• _What needs to be done_
Every record must be copied exactly.

• _Exercise data_
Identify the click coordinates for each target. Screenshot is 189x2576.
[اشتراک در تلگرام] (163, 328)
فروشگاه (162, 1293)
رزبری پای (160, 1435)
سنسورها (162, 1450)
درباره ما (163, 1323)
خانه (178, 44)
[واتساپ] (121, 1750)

• _Answer box_
Identify the click coordinates for each target. Screenshot is 189x2576.
[اشتراک در تلگرام] (163, 328)
فروشگاه (162, 1293)
رزبری پای (160, 1435)
سنسورها (162, 1450)
درباره ما (163, 1323)
خانه (178, 44)
[واتساپ] (121, 1750)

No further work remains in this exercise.